DermaClip Ramps Up for U.S. Sales Push of Wound-Healing Device

Houston—Sutures or staples are the norm to close deep wounds that won’t otherwise heal on their own. But a Houston medtech company says it has a better way.

DermaClip makes an eponymous device that the company says is a non-invasive way to foster wound healing. The DermaClip device is an adhesive strip placed across a wound. (Typically, several are used on each wound.) Polypropylene tabs on each side of the strip are then pulled in opposing directions until the device locks in such a way that the two sides of the wound bind together in an upward motion. DermaClip says that upward connection of wound edges promotes healing and reduces scarring.

“The live portion of the skin goes against the other live part of the skin on the other side of the wound,” says Charles Darling, DermaClip’s CEO. “This allows the capillaries to rejoin much quicker, the blood flow to be restored, bringing oxygen, and minimizing collagen formation, which is what causes scarring.”

Darling says the device has been used in a variety of procedures, including those in plastic surgery, obstetrics-gynecology, and pediatrics.

The company is among a handful seeking to provide alternatives to sutures and staples, which have long been used to close wounds. California-based Zipline also makes an adhesive device. As my colleague Xconomy’s San Francisco editor Bernadette Tansey has reported, Zipline is made up of two Band-aid-like strips that surgeons apply on either side of an incision, parallel to the cut.

The two sticky strips are connected across the incision’s opening by a series of thin plastic ties, which each have a small ring at one end. To bring the edges of the incision together, surgeons pull on the rings of each of the plastic cords, which are studded with little bumps that prevent that ratchet through small clips. Once the cords are tightened, the bumps prevent them from slipping back through the clips.

In June, Zipline closed $9 million in funding in a round led by earlier backer MVM Life Science Partners, with HighCape Partners and Bridge Bank also participating.

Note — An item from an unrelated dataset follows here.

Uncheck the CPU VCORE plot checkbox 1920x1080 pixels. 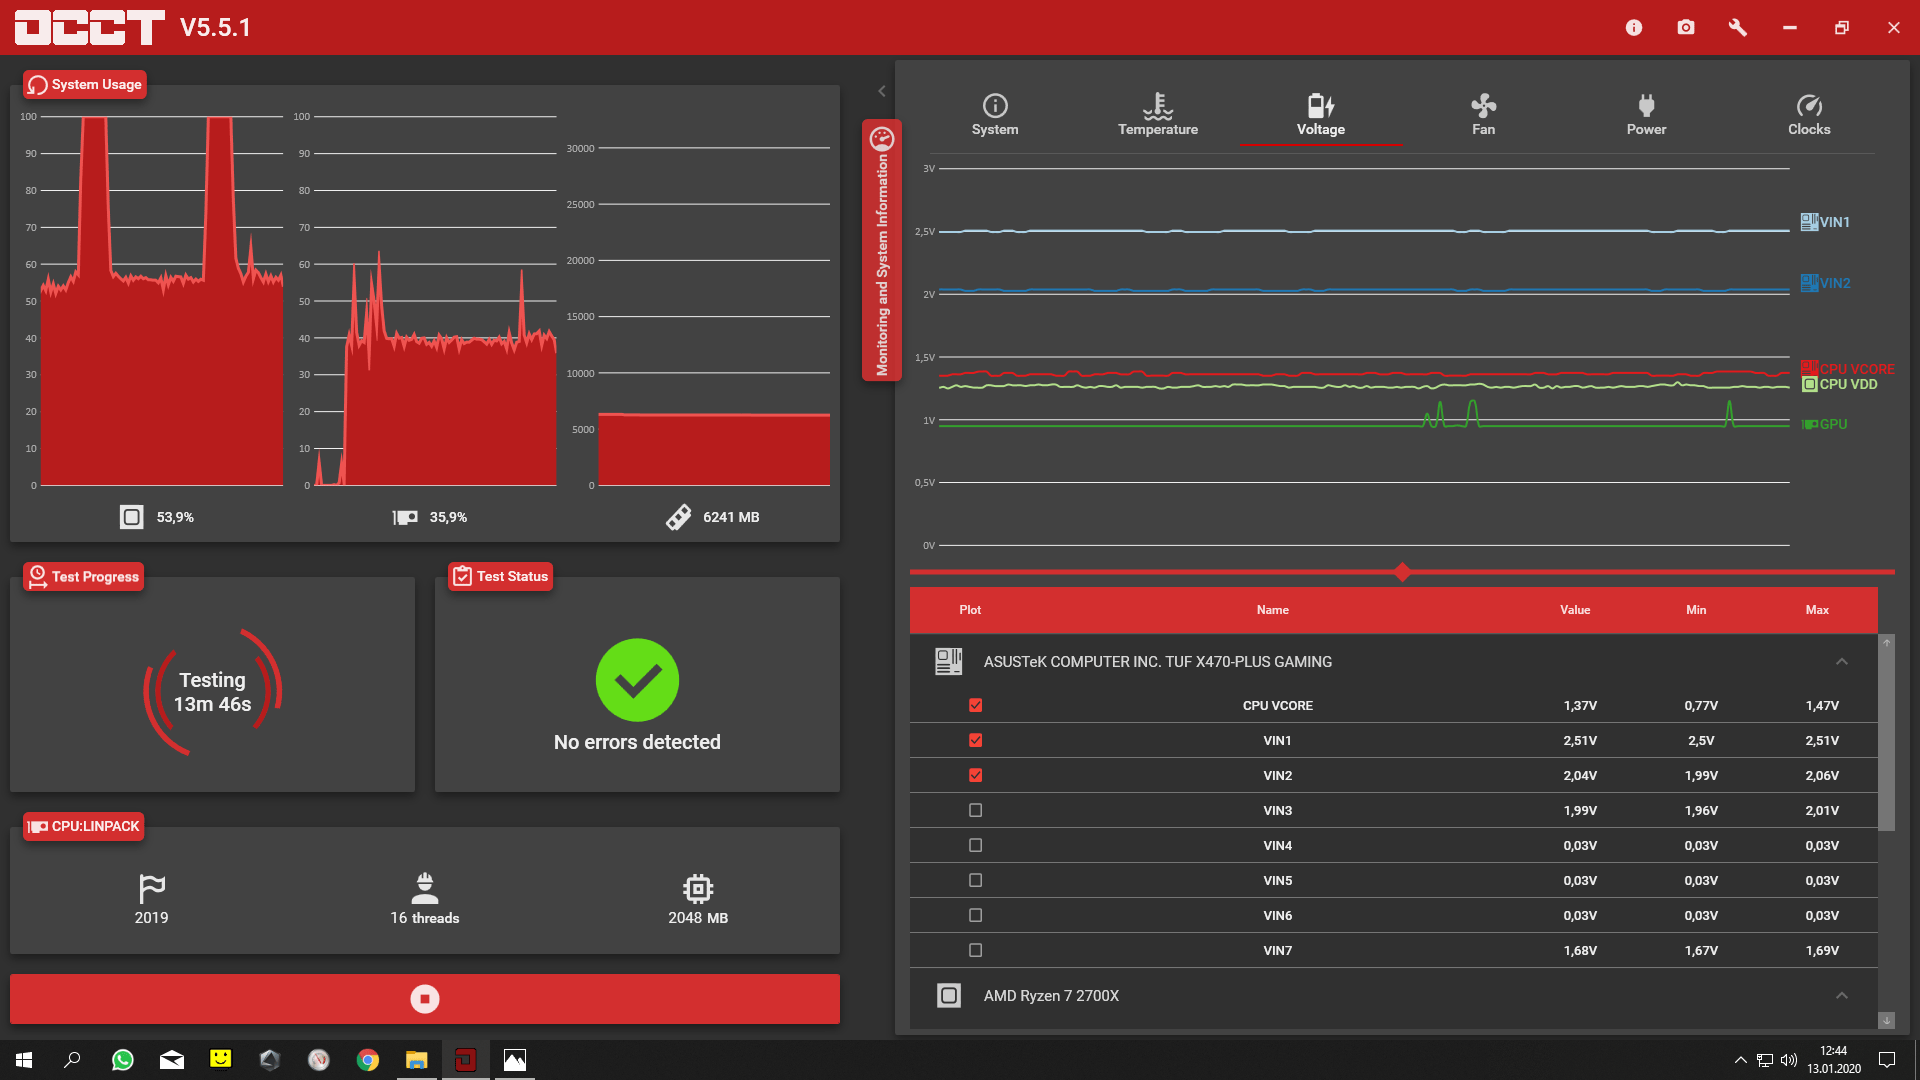click(x=976, y=705)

DermaClip has so far been funded through its holding company DQ Holdings, a Houston firm whose other investments include energy, real estate, and consulting companies in the U.S. and China. But Darling says he expects to seek outside investment this year to scale up manufacturing and marketing in the U.S.

The U.S. push comes after DermaClip decided last year to move manufacturing facilities stateside from China, where it first sold the device.

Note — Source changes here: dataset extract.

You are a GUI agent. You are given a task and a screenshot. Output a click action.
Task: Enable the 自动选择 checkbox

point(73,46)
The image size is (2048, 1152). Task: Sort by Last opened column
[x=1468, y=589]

The DermaClip technology was developed at MIT almost a decade ago by two cardiovascular surgeons and an engineer as part of a business school project and Darling said he met them in 2011. He formed DermaClip as a company and acquired the rights to commercialize the technology in China, where it was able to sell the device in 2014 after receiving regulatory approval. All in all, Darling says DermaClip has been used in around 100,000 procedures there.

The device has since been registered with the FDA as a Class 1 product, the lowest-risk category for medical devices. As such, DermaClip does not need FDA clearance to sell its device on the market. DermaClip sells its device to doctors’ offices, urgent care clinics, and hospitals both directly and through distributors.

Darling says he had hoped to have U.S. production already up and running, but now expect the facilities to be open by this March. “We thought we had plenty of product through construction, but we ran out,” Darling says. “We hope to be back to supplying customers soon.”

The move to the U.S. will mean both faster turnaround times for domestic orders and enables the company to sell the device to the U.S. military. “Once we have qualifying production (in the U.S.), we can” pursue that market,” he says. “The [Veterans Administration] is waiting for us to do a study in one of their hospitals to qualify to sell to the VA system.”